After drumming the said story, the vocal spokespersons of the Imran government would rudely tell the opposition that combating corruption remained the key agenda for Prime Minister Imran Khan. He was just not willing to forget and forgive on this front. With a very thick skin the PML-N and PPP leaders continued to disregard the said narrative, which seriously damaged their collective reputation.

But the same narrative eventually triggered second thoughts among a large number of legislators, representing PML-N and the PPP in the national assembly and the senate. Their leaders also had to smell coffee after discovering that in the name of pleasing FATF, legal eagles of the Imran government had cunningly drafted some laws, which furnish “draconian powers” for law enforcing agencies. The government would surely feel tempted to “fix” its opponents with vicious abuse of these powers.
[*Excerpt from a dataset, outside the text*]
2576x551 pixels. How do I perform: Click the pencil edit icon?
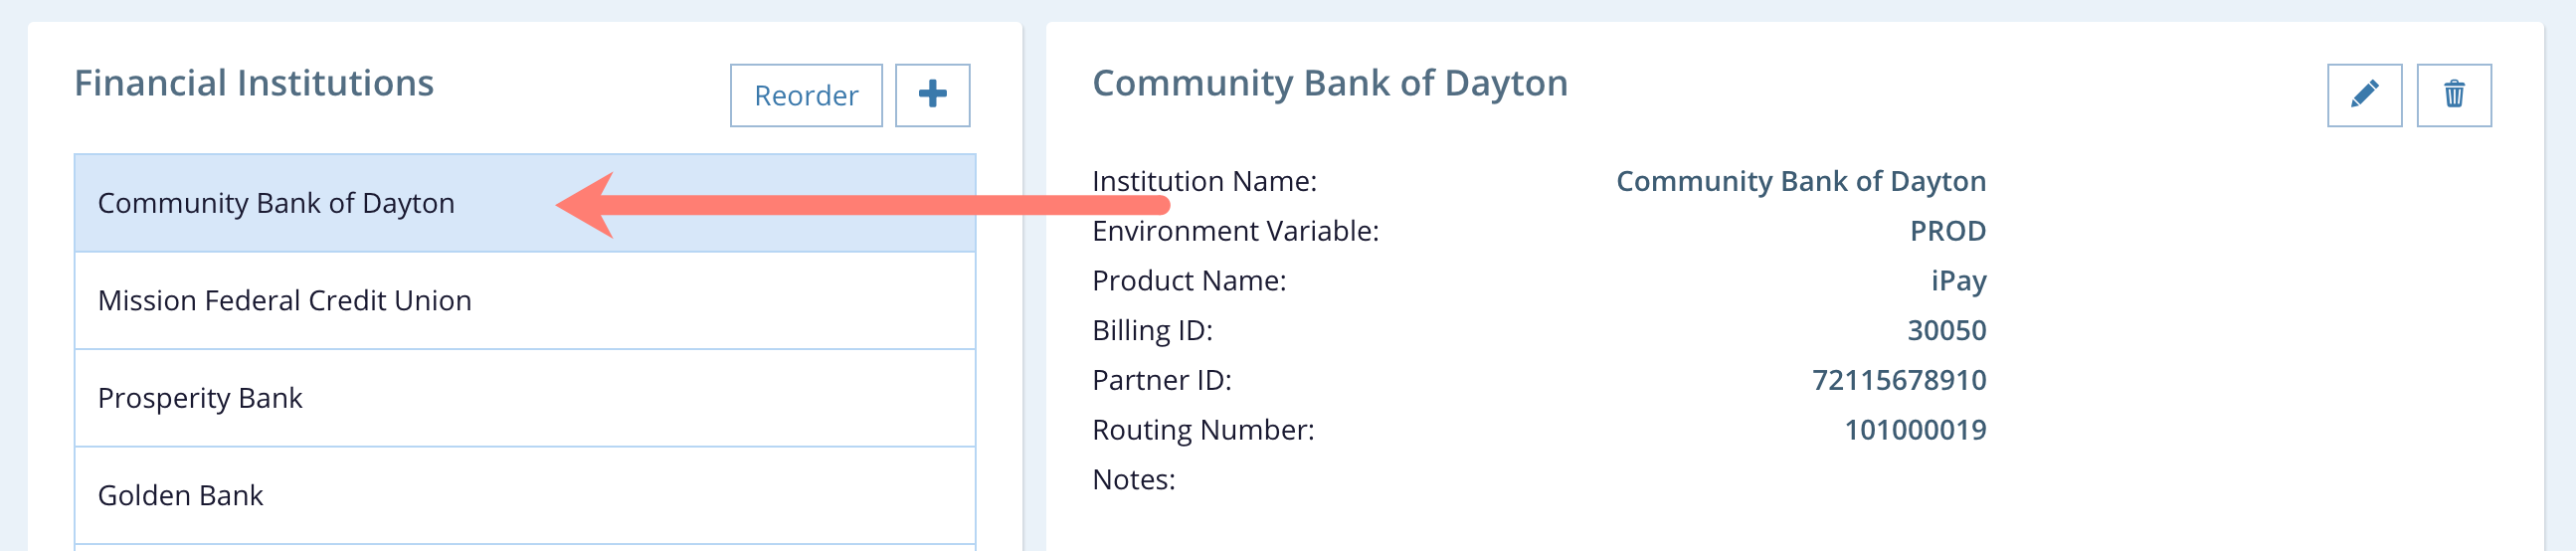(x=2363, y=95)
Two FATF-related laws were thus “rejected” by the opposition-led Senate early this month.

Instead of assuaging the opposition through overt or covert contacts, the government rather dared to summon the joint parliamentary sitting to get all those laws approved, which the opposition had been rejecting in the senate by taking advantage of its massive majority in that house. Initially, the government’s move looked “audaciously arrogant” to simpletons of this world. But the government seemed confident of its manipulative skills.

By the way, it had already employed the same skills, brilliantly, in August-2019. Feeling too comfortable about its absolute majority in the senate, the opposition parties decided to unseat its Chairman, Sadiq Sanjrani, by tabling a motion of no confidence against him. When the motion had formally been moved in house, 64 senators stood to support it. But stamping the ballot in solitude of the polling booth 15 of them preferred to “vote by their conscience.”The opposition could yet not locate the turncoats from their ranks.
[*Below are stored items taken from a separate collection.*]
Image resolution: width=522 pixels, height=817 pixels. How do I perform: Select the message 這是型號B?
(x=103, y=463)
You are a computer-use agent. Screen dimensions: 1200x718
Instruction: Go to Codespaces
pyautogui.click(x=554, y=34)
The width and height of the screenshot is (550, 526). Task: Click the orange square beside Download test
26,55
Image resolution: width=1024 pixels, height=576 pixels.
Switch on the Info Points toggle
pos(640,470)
Even during the senate meeting of Wednesday morning, it had been established hours before the joint parliamentary sitting that the opposition would not be able to collect sufficient numbers for embarrassing the opposition. Head count was enforced there for the passage of a FATF-related bill. The government faced a defeat, no doubt. But the combined opposition parties only had 34 members present in the house, while the government showed the strength of 31.

The joint parliamentary sitting of Wednesday has certainly not surprised the acute observers of our political scene. Happenings there were the logical outcome of the neither here nor there sort of strategy, which Shehbaz Sharif had brought to PML-N.

He remained mostly missing from the national assembly. In his absence, only a select group of his loyalists from a huge crowd of 80-plus members of the national assembly clearly know how to go about the parliamentary business. For the past many months, they looked like a rudderless crowd, hoping against hope that “deal making skills” of Shehbaz Sharif would manage “better days” for them, But instead of leading his crowd to green pastures, he and his immediate family, including women, faced a full throttled assault by NAB and other anti-crime agencies. Almost each day, TV screens almost shriek with serious charges of corruption and money laundering against him and his immediate family.

As the second largest group in the national assembly, Pakistan Peoples Party has also been feeling almost crippled with ‘to be or not to be’ kind of questions. PTI handlers of parliamentary business took full advantage of the perpetual confusion, which has literally paralyzed the main opposition parties. They hardly have any strategy, or perhaps the will as well, to bounce back in the game.